Dataset excerpts Block Start

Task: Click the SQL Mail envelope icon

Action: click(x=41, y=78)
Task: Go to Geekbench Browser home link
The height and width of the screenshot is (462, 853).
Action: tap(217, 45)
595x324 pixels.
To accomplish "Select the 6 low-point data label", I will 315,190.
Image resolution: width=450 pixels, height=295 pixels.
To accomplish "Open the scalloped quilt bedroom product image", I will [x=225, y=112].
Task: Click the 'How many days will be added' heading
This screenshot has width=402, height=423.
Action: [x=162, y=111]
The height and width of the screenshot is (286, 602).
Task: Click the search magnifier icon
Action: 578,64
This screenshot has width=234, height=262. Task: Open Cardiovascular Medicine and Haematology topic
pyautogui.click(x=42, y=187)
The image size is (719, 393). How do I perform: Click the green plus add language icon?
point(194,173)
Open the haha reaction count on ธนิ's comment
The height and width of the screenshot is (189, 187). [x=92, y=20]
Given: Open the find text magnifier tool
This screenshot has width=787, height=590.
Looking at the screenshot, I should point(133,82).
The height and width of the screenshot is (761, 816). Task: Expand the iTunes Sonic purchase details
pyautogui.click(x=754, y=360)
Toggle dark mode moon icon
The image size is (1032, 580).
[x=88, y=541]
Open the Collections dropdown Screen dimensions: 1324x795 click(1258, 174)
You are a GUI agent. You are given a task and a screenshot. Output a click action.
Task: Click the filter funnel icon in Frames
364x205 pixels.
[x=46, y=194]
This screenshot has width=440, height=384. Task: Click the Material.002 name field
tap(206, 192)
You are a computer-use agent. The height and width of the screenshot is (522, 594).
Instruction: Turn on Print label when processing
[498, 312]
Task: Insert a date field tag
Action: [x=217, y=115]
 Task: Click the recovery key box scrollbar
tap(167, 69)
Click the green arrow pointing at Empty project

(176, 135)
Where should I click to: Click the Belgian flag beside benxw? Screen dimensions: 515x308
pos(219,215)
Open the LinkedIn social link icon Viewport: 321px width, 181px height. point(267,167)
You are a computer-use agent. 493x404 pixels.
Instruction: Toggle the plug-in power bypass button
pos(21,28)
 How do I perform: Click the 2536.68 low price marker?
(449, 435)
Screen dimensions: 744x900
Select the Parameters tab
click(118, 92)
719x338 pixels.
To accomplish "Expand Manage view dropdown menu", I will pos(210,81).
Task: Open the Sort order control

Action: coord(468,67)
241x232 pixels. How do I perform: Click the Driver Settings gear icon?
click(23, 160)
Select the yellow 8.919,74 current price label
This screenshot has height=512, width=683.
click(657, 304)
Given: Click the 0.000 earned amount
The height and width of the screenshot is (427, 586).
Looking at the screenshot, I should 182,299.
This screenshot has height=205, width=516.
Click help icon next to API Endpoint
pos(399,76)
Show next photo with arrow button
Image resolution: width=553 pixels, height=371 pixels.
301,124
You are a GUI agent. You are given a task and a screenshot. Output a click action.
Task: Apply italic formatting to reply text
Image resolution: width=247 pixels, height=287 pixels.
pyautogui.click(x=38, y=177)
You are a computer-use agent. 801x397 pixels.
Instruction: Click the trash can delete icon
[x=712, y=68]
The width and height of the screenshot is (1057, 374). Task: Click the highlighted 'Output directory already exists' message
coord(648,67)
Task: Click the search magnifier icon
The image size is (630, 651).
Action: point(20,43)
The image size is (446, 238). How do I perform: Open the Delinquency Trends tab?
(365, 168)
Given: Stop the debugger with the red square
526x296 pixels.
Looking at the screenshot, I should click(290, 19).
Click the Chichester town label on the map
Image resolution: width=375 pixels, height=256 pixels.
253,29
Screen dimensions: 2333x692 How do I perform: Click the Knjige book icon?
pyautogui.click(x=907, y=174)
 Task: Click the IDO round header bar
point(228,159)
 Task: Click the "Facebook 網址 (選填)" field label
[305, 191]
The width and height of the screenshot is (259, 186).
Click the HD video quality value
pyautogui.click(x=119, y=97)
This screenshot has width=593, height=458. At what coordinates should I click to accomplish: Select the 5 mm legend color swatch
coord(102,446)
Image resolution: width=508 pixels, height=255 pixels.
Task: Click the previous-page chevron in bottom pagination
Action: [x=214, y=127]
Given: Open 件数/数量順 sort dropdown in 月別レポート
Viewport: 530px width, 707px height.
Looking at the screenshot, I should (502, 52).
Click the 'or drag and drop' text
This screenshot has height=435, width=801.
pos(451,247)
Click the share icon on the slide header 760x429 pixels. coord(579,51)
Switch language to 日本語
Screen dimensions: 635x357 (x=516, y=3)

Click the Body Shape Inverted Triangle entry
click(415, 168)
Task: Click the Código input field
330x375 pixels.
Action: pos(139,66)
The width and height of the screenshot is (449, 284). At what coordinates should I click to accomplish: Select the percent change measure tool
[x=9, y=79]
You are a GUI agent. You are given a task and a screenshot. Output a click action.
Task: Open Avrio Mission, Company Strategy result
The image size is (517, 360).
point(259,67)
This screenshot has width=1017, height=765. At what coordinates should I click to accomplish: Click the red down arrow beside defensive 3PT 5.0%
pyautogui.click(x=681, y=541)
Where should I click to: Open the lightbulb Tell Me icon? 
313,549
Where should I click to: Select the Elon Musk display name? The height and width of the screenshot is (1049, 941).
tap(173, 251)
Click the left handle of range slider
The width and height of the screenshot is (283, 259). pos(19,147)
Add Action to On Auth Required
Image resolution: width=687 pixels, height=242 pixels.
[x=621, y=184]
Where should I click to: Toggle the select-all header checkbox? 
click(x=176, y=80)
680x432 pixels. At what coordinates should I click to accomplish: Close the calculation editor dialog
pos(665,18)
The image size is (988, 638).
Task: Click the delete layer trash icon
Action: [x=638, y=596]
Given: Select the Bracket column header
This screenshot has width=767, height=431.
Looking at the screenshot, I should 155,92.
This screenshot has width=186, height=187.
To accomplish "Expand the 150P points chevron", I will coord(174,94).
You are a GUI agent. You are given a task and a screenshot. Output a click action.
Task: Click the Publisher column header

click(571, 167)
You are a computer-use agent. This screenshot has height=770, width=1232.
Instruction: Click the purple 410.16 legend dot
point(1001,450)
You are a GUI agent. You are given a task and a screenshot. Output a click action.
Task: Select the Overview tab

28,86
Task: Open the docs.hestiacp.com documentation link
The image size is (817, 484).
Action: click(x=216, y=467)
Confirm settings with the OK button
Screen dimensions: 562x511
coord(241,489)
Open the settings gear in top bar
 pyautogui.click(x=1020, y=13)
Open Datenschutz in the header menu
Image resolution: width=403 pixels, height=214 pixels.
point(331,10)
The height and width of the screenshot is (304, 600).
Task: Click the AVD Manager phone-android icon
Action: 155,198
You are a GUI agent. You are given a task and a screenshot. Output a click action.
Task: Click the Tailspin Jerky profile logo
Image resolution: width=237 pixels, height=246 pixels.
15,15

Dataset excerpts Block End

**Work item**
What lines above hold the word "will"? Pull each one out.

**Task result**
To accomplish "Select the 6 low-point data label", I will 315,190.
To accomplish "Open the scalloped quilt bedroom product image", I will [x=225, y=112].
Task: Click the 'How many days will be added' heading
To accomplish "Expand Manage view dropdown menu", I will pos(210,81).
To accomplish "Expand the 150P points chevron", I will coord(174,94).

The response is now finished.